"İçtihat Metni"
MAHKEMESİ : ... Bölge Adliye Mahkemesi 5. Hukuk Dairesi
Taraflar arasındaki alacak davasından dolayı yapılan yargılama sonunda İlk Derece Mahkemesince davanın kabulüne karar verilmiştir.
Kararın davalı vekilince istinaf edilmesi üzerine, Bölge Adliye Mahkemesince başvurunun kabulü ile İlk Derece Mahkemesi hükmü kaldırılarak yeniden esas hakkında hüküm kurulmak suretiyle davanın kısmen kabulüne karar verilmiştir.
Bölge Adliye Mahkemesi kararı taraf vekillerince temyiz edilmekle; kesinlik, süre, temyiz şartı ve diğer usul eksiklikleri yönünden yapılan ön inceleme sonucunda gereği düşünüldü:
Somut uyuşmazlıkta 696 sayılı Olağanüstü Hal Kapsamında Bazı Düzenlemeler Yapılması Hakkında Kanun Hükmünde Kararname (696 sayılı KHK) kapsamında 02.04.2018 tarihinde sürekli işçi kadrosuna geçen davacının ücretinin eksik ödendiği iddiasına bağlı fark alacak taleplerinin reddine karar verildiği, hüküm altına alınan alacakların ise davalı bakımından kesinlik sınırını aşacak mahiyette ileriye yönelik bir etkisinin bulunmadığı anlaşılmıştır.

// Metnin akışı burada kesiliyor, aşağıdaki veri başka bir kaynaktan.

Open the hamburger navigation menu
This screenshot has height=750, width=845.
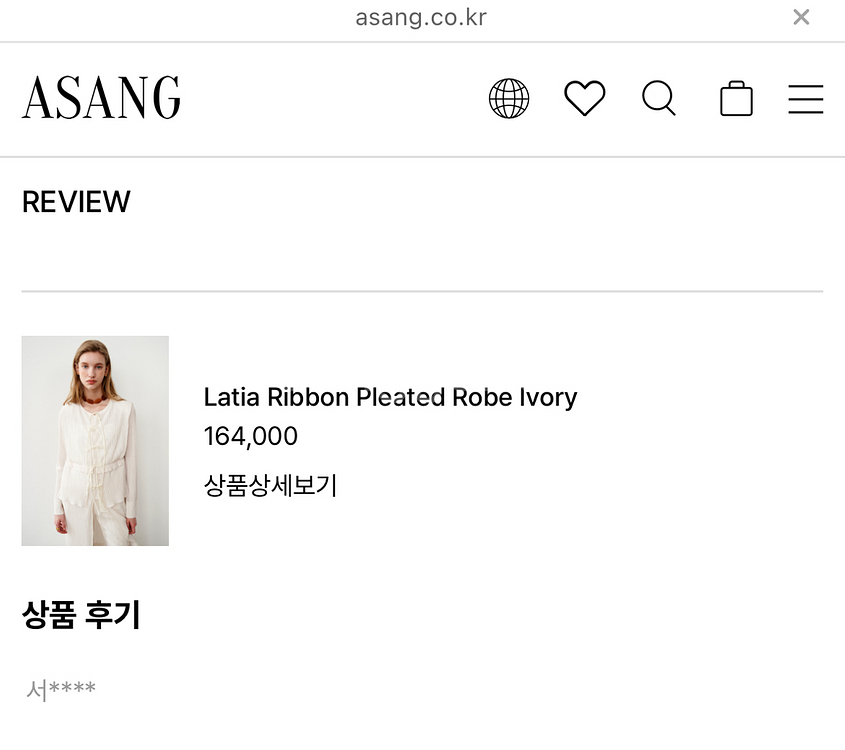click(806, 99)
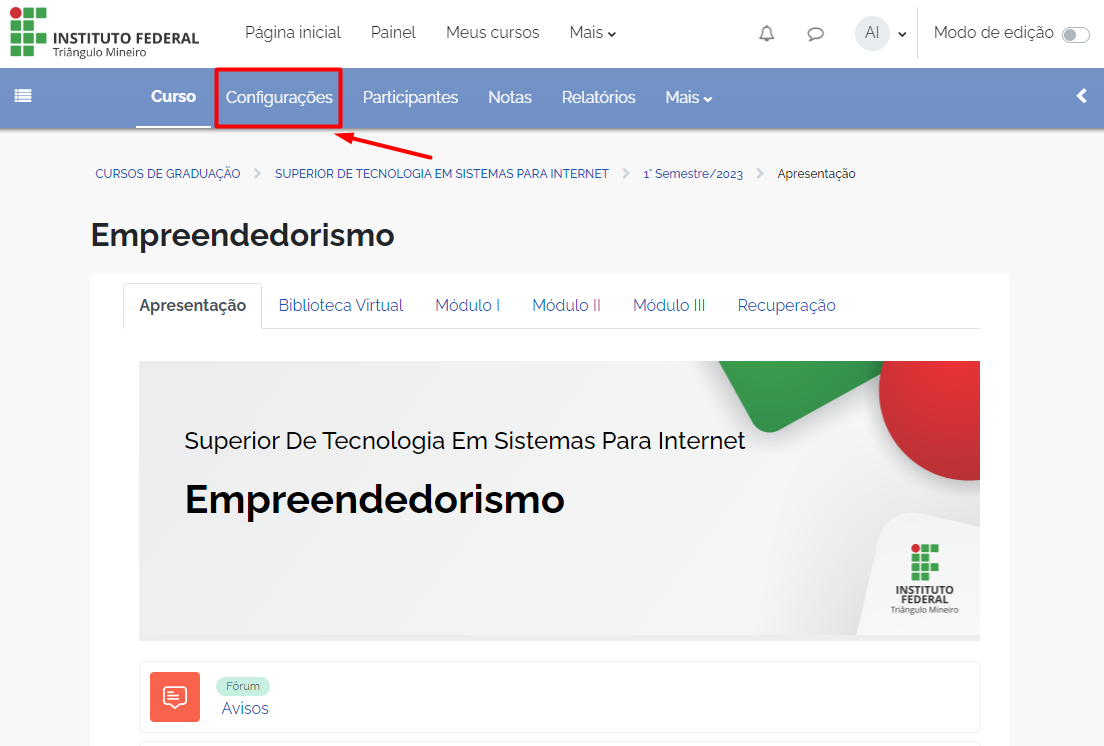Go to Participantes in course menu
The image size is (1104, 746).
point(410,97)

Bölge Adliye Mahkemesi tarafından hüküm altına alınan ve davalı tarafça temyize konu edilen miktarın, 6100 sayılı Hukuk Muhakemeleri Kanunu'nun (6100 sayılı Kanun) 362 nci maddesinin birinci fıkrasının (a) bendi gereğince karar tarihi itibarıyla bölge adliye mahkemeleri tarafından verilen kararların kesinlik sınırı olan 107.090,00 TL'nin altında kaldığı anlaşılmakla; davalı vekilinin temyiz dilekçesinin reddine karar vermek gerekmiştir.

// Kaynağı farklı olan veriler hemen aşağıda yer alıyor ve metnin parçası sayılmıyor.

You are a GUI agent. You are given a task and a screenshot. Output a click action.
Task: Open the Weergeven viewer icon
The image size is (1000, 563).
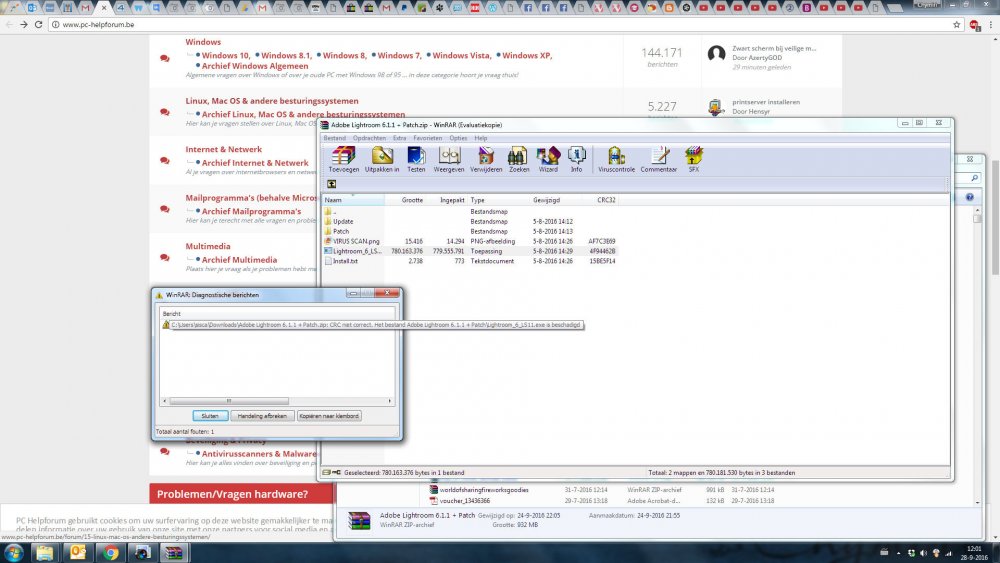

Davacı vekilinin gerekli şartları taşıdığı anlaşılan temyiz dilekçesinin kabulüne karar verildikten ve Tetkik Hâkimi tarafından hazırlanan rapor dinlendikten sonra dosyadaki belgeler incelenip gereği düşünüldü:
I. DAVA
Davacı vekili dava dilekçesinde; davalı Aile ve Sosyal Hizmetler Bakanlığı ile dava dışı alt işverenler arasında imzalanan hizmet alım sözleşmesi kapsamında davacının alt işveren işçisi olarak davalı Bakanlığa ait işyerinde belirsiz süreli ... sözleşmesi ile çalışırken 696 sayılı KHK kapsamında sürekli işçi kadrosuna geçirildiğini, sürekli işçi kadrosuna geçirildikten sonra ücretinin düşürüldüğünü, bundan dolayı ücret farkı, ikramiye farkı, ilave tediye farkı alacaklarının bulunduğunu; ayrıca davacının çocuk bakım personeli olması sebebiyle 24 saat çalışma, 48 saat dinlenme esasına dayalı olarak görev yaptığını, işverenin talimatı ile özellikle yaz aylarında çocuklarla birlikte şehir dışına giderek bir hafta on ... kadar şehir dışında kaldığını, ancak söz konusu çalışmalarının karşılığının da eksik ödendiğini ileri sürerek ücret farkı, ikramiye ve ilave tediye farkı alacakları ile fazla çalışma ücreti ve görev parası alacaklarının davalıdan tahsiline karar verilmesini talep etmiştir.
II. CEVAP
Davalı vekili cevap dilekçesinde; davacının çalıştığı işyerinin ev tipi sosyal hizmet birimi olması ve 4857 sayılı ... Kanunu'nun (4857 sayılı Kanun) 4 üncü maddesinin birinci fıkrasındaki istisnalar arasında yer almasından dolayı ... Mahkemesinin görevli olmadığını, davacıya 375 Sayılı Kanun Hükmünde Kararnamenin Geçici 23. Maddesi Uyarınca İdarelerce Sürekli İşçi Kadrolarına Geçirilen İşçilerin Ücreti ile Diğer Mali ve Sosyal Haklarının Belirlenmesinde Esas Alınacak Toplu ... Sözleşmesi Hükümleri doğrultusunda tüm alacaklarının ödendiğini savunarak davanın reddini istemiştir.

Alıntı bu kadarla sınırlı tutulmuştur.